Other projection outfits tend to have similar projections for Virginia this cycle. However, we have not projected a winner for VA-10 while both Cook Political Report and RollCall both have called it “lean Republican”. This trend is present across our projections: there are races that we choose not to project that other models do. The reasoning for this conservatism is that other models include candidate analysis, whereas we are only concerned with structural factors – including how Virginia-10 is only a 52.5% Republican district and hardly out of range for Democrats in an open seat contest. In essence, we can project more than 80% of races with anticipated 100% accuracy without knowing anything about an incumbent besides his/her party and the number of years he/she has been in office.
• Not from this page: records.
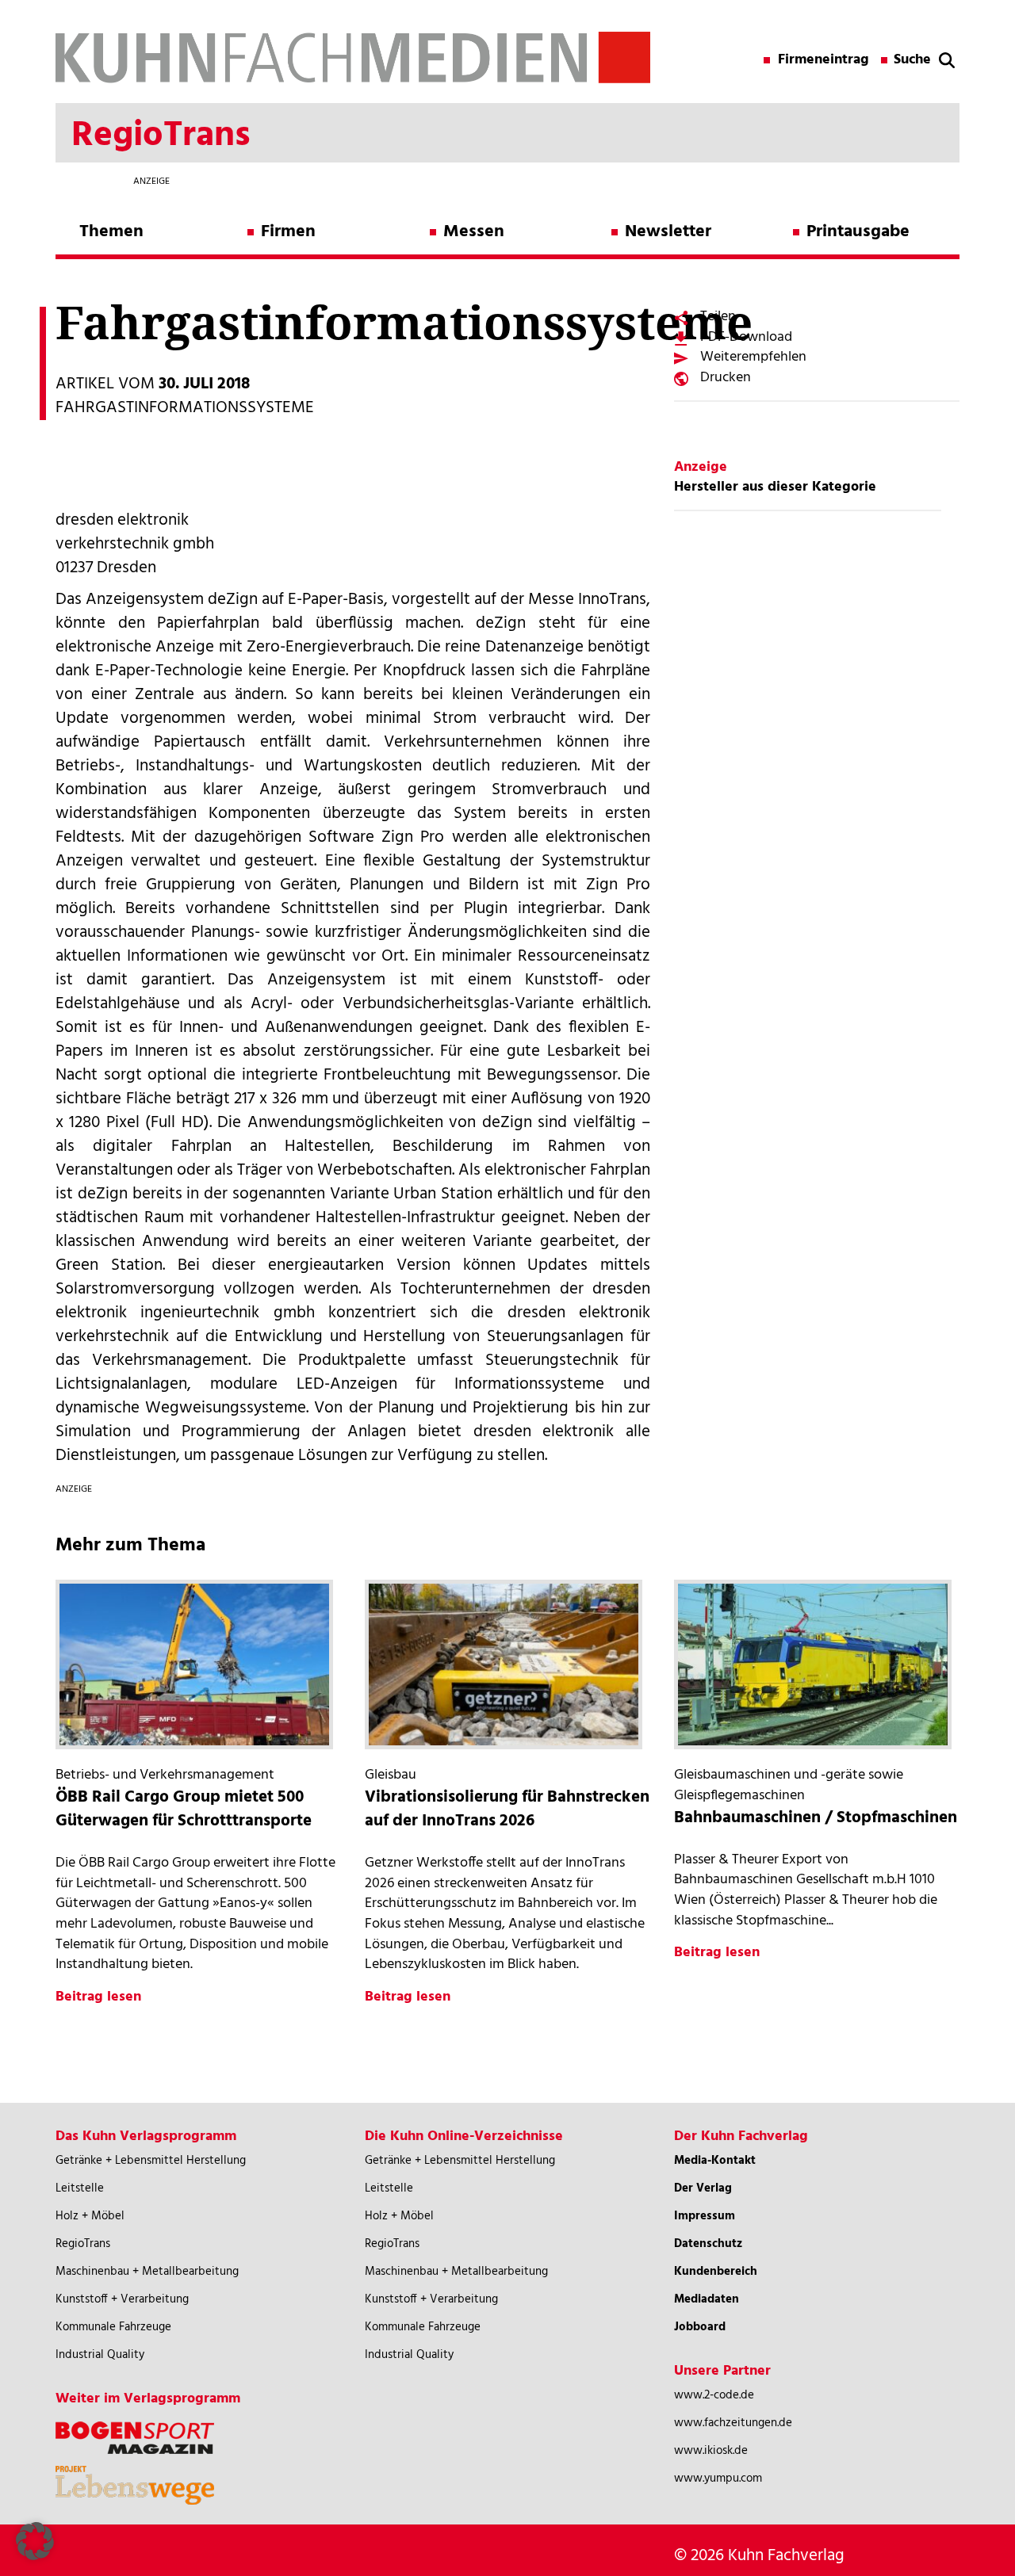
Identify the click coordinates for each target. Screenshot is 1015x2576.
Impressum (704, 2216)
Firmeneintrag (823, 60)
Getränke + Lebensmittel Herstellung (151, 2160)
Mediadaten (706, 2299)
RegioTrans (83, 2243)
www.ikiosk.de (711, 2450)
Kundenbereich (715, 2271)
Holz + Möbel (90, 2216)
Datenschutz (708, 2243)
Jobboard (700, 2327)
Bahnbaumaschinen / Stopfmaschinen (815, 1818)
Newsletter (668, 232)
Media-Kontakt (715, 2160)
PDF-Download (746, 337)
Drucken (725, 377)
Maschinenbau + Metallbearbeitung (147, 2271)
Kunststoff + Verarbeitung (122, 2299)
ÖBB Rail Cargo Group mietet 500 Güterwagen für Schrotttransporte (184, 1809)
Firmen (288, 232)
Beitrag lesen (98, 1997)
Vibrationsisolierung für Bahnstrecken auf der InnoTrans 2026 (507, 1809)
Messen (473, 232)
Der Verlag (703, 2188)
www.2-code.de (714, 2395)
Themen (111, 232)
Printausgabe (858, 232)
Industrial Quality (100, 2354)
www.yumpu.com (718, 2478)
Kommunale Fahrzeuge (113, 2327)
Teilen (718, 316)
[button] (35, 2541)
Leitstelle (80, 2188)
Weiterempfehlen (753, 357)
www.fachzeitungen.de (733, 2423)
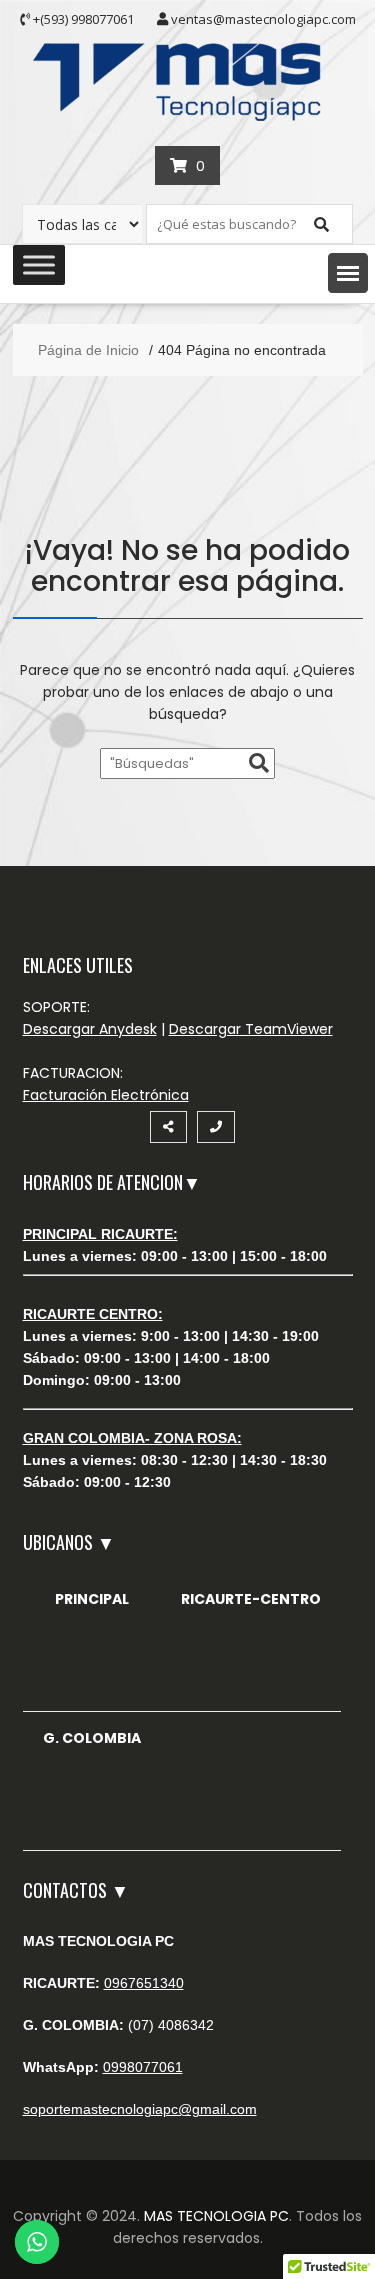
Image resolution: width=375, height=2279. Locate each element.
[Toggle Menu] (39, 265)
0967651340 (144, 1983)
The model, then, serves as a reminder that our current system is not working for Virginia, or America. Only structural reforms can bring about the necessary change.
What Virginia Needs
Virginia obviously could have had a better redistricting map for Democrats if they had drawn it. They probably would have had a fairer map if an independent commission had drawn it as well.
But the root of the problem for Democrats goes much deeper. As people continue to sort themselves into likeminded communities, urban areas are becoming more liberal and less urban areas becoming more conservative. This process means that the normal solution (independent redistricting commissions) is unlikely to be the silver bullet that its proponents want it to be.
Independent redistricting can make districts more competitive, but only at the expense of geographical compactness. In other words, since most Democrats are concentrated in cities, creating even districts would require snake-like districts that cut into portions of urban areas and slither out into the country side (sound familiar?). Since the entire point of representative democracy is to, well, represent a group of people, this solution only seems like a slight improvement.
The best answer to problems with Virginia districts –and the country as a whole -- is to create larger “super districts” that each elect 3 or 5 Representatives. FairVote has developed a national plan to do that, as it shows with this interactive flash map analyzing districts as they are and as they could be. We recommend that candidates be elected by ranked choice voting (RCV), where voters rank candidates. In multi-seat districts, the percentage of the vote declines with the number of seats – it is just over 25% of the vote in a three-seat district and about 17% seat districts. Done nationally, it would completely remove the incredible partisan bias we now see in U. S. house races, where Democrats are unlikely to retake the House without surpassing 55% of the vote, as we explain in this analysis.
In contrast to the current plan, our Fair Voting plan projects an even playing field: likely wins for five Democrats and five Republicans, with one toss-up seat. Those projections depend on voter participation, though, so all voters in every district would be urged to participate. We’d likely see greater diversity within the parties, as well as the ability for independents and minor party candidates to hold the major parties accountable.
Adopting a plan that actively creates competition (and allows both parties to earn their share of seats) is the best way forward. All it requires is a statutory change from the US Congress. While that might not seem feasible now, it could very well happen in the future – especially if we spend more time contrasting the problematic plans we have now compared with making every voter count in every election.